Artur Mendes: “Demonstrámos que fazer cultura no interior e de forma sustentável é um exemplo a seguir”

4 Jun 2024 - 09:00
De 17 a 23 de junho, o concelho de Idanha-a-Nova, no distrito de Castelo Branco, volta a ser palco de mais uma edição do festival Being Gathering — o último decorreu em 2017. Sob o tema “Generosity”, o evento combina disciplinas de bem-estar, música, arte e natureza, atraindo curiosos do mundo inteiro que procuram uma experiência holística e a vários níveis enriquecedora. Artur Mendes, co-director do Being Gathering e do Boom Festival, falou com o Green eFact sobre a origem do evento e aquilo que os participantes lá poderão encontrar este ano.

Em que consiste o Being Gathering?

O Being Gathering consiste na fusão entre diversas disciplinas de bem-estar, vários tipos de música e inúmeras formas de expressão artística num cenário em plena natureza. Portanto, é uma fusão de well-being, natureza, artes e música. E o grande tema e foco do Being Gathering é que o público aprofunde o seu conhecimento ou paixão em algumas áreas de bem-estar de uma forma que lhes forneça instrumentos e ferramentas para terem uma vida mais alinhada, mais equilibrada e mais de acordo com aquilo que será o seu propósito, dentro de um conceito de equilíbrio.

#####

Descrição da tarefa – Atualize o excerto sobre o Being Gathering de "4 Jun 2024 - 09:00" a "encontrar este ano.", substituindo "Generosity" por "Gratitude". Os itens que vêm a seguir são material à parte, sem relação com o excerto.

Conjunto de dados –
#####

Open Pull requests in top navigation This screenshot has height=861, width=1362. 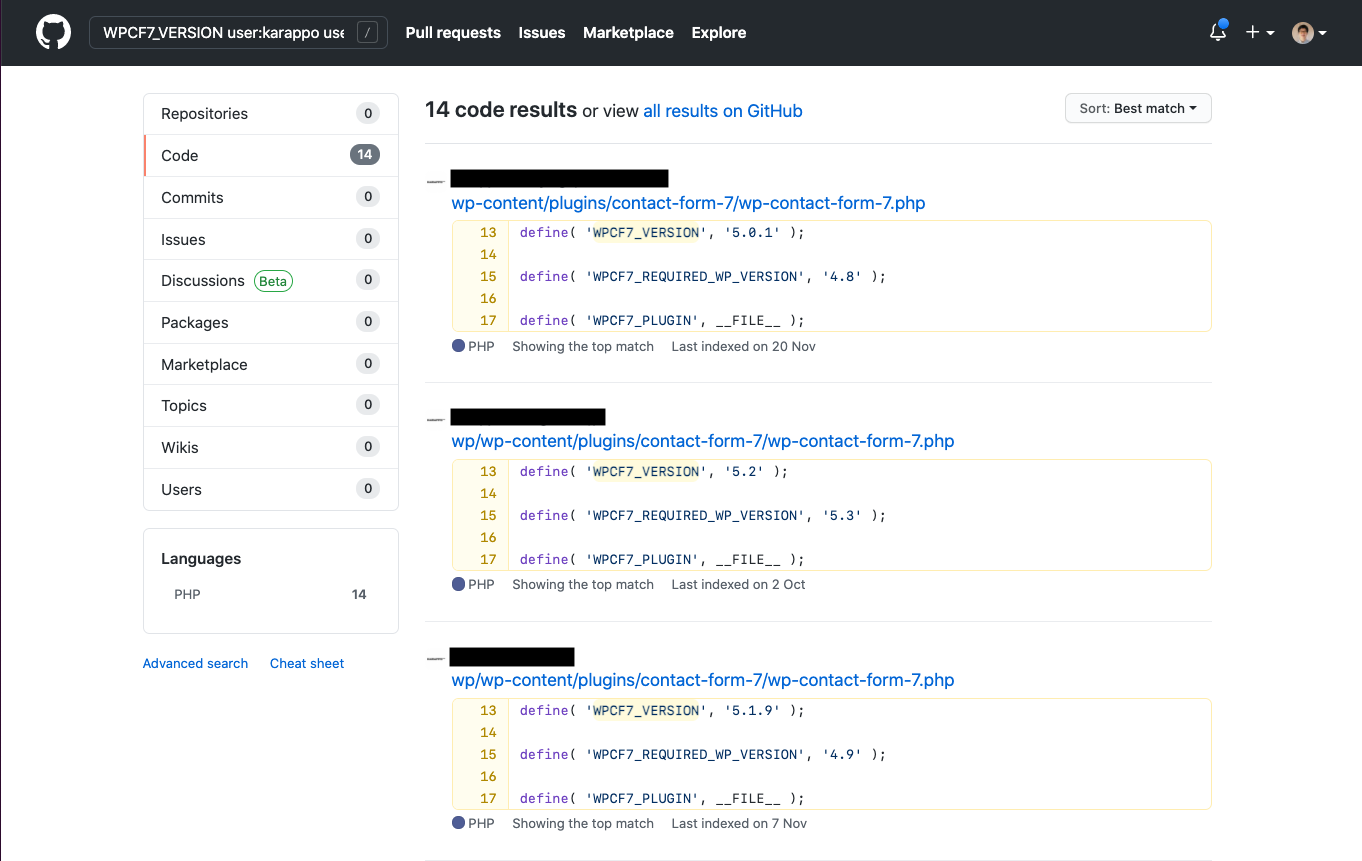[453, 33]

#####

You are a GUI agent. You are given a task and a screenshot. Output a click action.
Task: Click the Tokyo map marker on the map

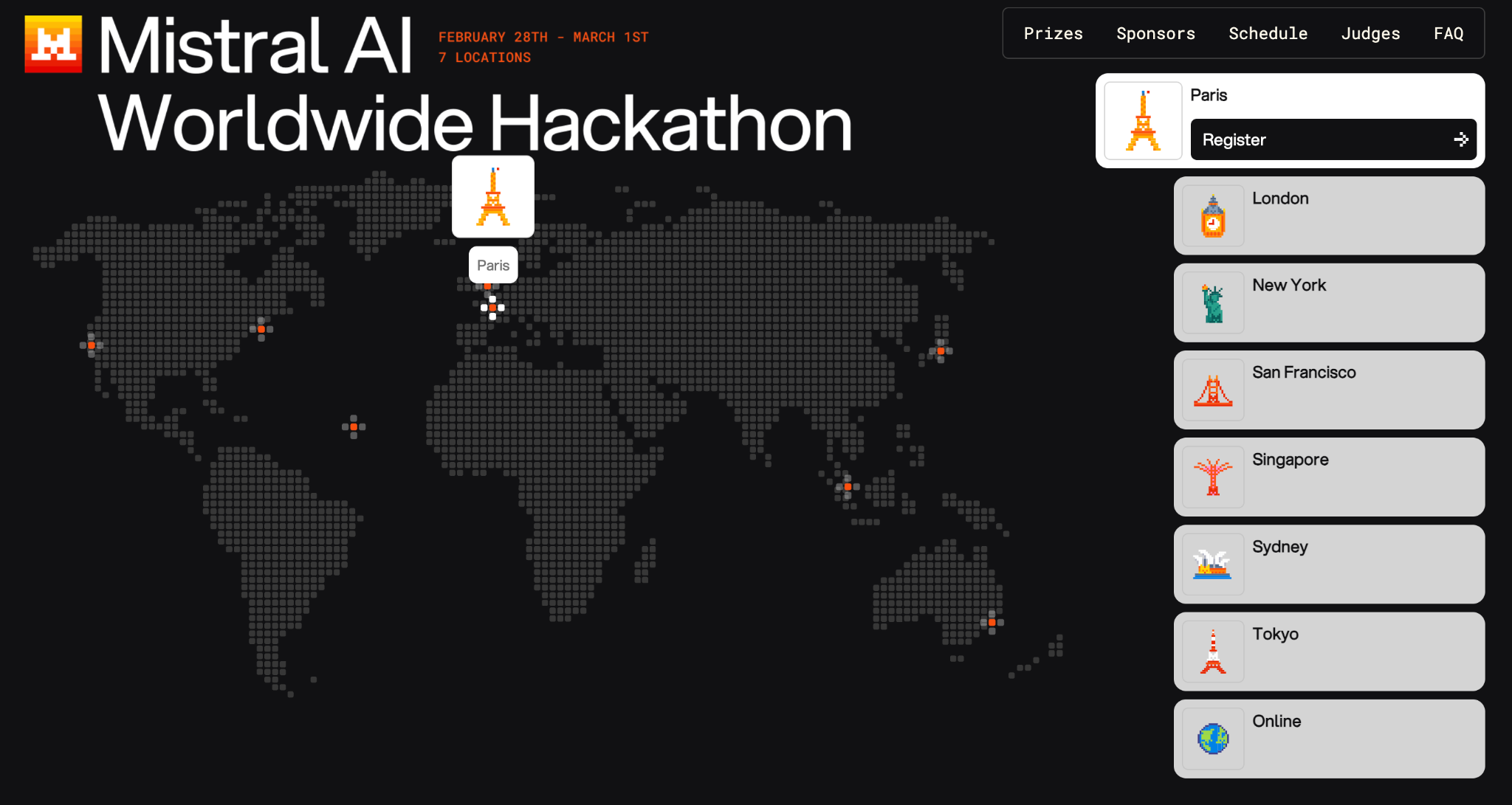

#####

Resposta –
4 Jun 2024 - 09:00
De 17 a 23 de junho, o concelho de Idanha-a-Nova, no distrito de Castelo Branco, volta a ser palco de mais uma edição do festival Being Gathering — o último decorreu em 2017. Sob o tema “Gratitude”, o evento combina disciplinas de bem-estar, música, arte e natureza, atraindo curiosos do mundo inteiro que procuram uma experiência holística e a vários níveis enriquecedora. Artur Mendes, co-director do Being Gathering e do Boom Festival, falou com o Green eFact sobre a origem do evento e aquilo que os participantes lá poderão encontrar este ano.